Turing Tensor Cores: The Heart of Universal Inference Acceleration
AI is evolving rapidly. In the past few years alone, a Cambrian explosion of neural network types has seen the emergence of convolutional neural networks (CNNs), recurrent neural networks (RNNs), generative adversarial networks (GANs), reinforcement learning (RL), and hybrid network architectures. Accelerating these diverse models requires both high performance and programmability.
NVIDIA T4 introduces the revolutionary Turing Tensor Core technology with multi-precision computing for AI inference. Powering breakthrough performance from FP32 to FP16 to INT8, as well as INT4 and binary precisions, T4 delivers dramatically higher performance than CPUs.
Developers can unleash the power of Turing Tensor Cores directly through NVIDIA TensorRT, software libraries and integrations with all AI frameworks. These tools let developers target optimal precision for different AI applications, achieving dramatic performance gains without compromising accuracy of results.
State-of-the-art Inference in Real-Time
Responsiveness is key to user engagement for services such as conversational AI, recommender systems, and visual search. As models increase in accuracy and complexity, delivering the right answer right now requires exponentially larger compute capability.

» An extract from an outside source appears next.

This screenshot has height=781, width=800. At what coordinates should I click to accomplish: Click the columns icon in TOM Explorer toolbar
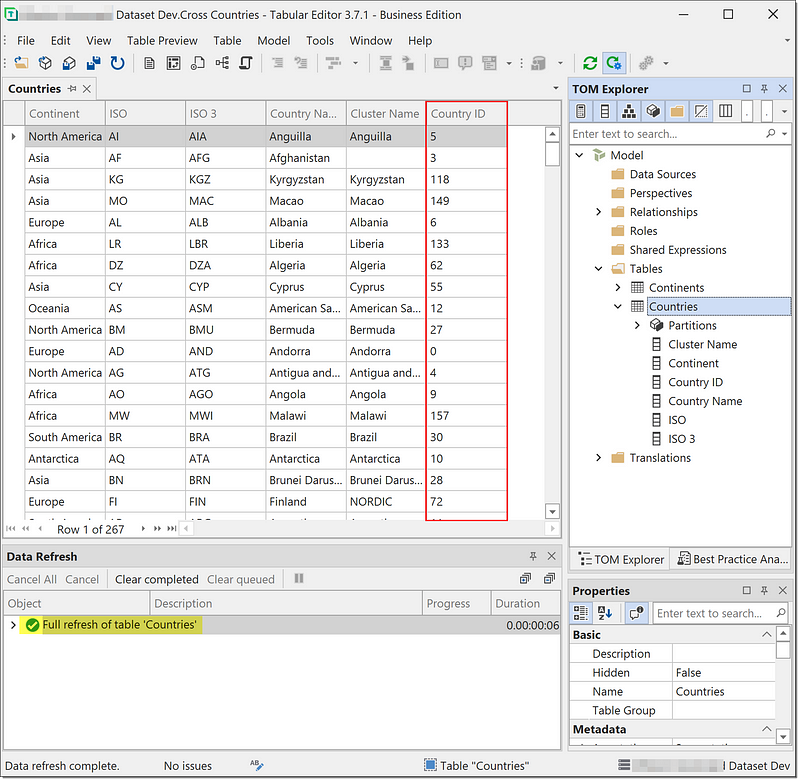(x=726, y=110)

NVIDIA T4 features multi-process service (MPS) with hardware-accelerated work distribution. MPS reduces latency for processing requests, and enables multiple independent requests to be simultaneously processed, resulting in higher throughput and efficient utilization of GPUs.
 
Twice the Video Decode Performance
Video continues on its explosive growth trajectory, comprising over two-thirds of all Internet traffic. Accurate video interpretation through AI is driving the most relevant content recommendations, finding the impact of brand placements in sports events, and delivering perception capabilities to autonomous vehicles, among other usages.
NVIDIA T4 delivers breakthrough performance for AI video applications, with dedicated hardware transcoding engines that bring twice the decoding performance of prior-generation GPUs. T4 can decode up to 38 full-HD video streams, making it easy to integrate scalable deep learning into the video pipeline to deliver innovative, smart video services. It features performance and efficiency modes to enable either fast encoding or the lowest bit-rate encoding without losing video quality.
Industry’s Most Comprehensive AI Inference Platform
AI has crossed the chasm and is rapidly moving from early adoption by pioneers to broader use across industries and large-scale production deployments. Powered by the flexible NVIDIA CUDA development environment and a mature ecosystem with over 1M developers, NVIDIA AI Platform has been evolving for over a decade to offer comprehensive tooling and integrations to simplify the development and deployment of AI.
NVIDIA TensorRT enables optimization of trained models to efficiently run inference on GPUs. NVIDIA ATTIS and Kubernetes on NVIDIA GPUs streamline the deployment and scaling of AI-powered applications on GPU-accelerated infrastructure for inference. Libraries like cuDNN, cuSPARSE, CUTLASS, and DeepStream accelerate key neural network functions and use cases, like video transcoding. And workflow integrations with all AI frameworks freely available from NVIDIA GPU Cloud containers enable developers to transparently harness the innovations in GPU computing for end-to- end AI workflows, from training neural networks to running inference in production applications.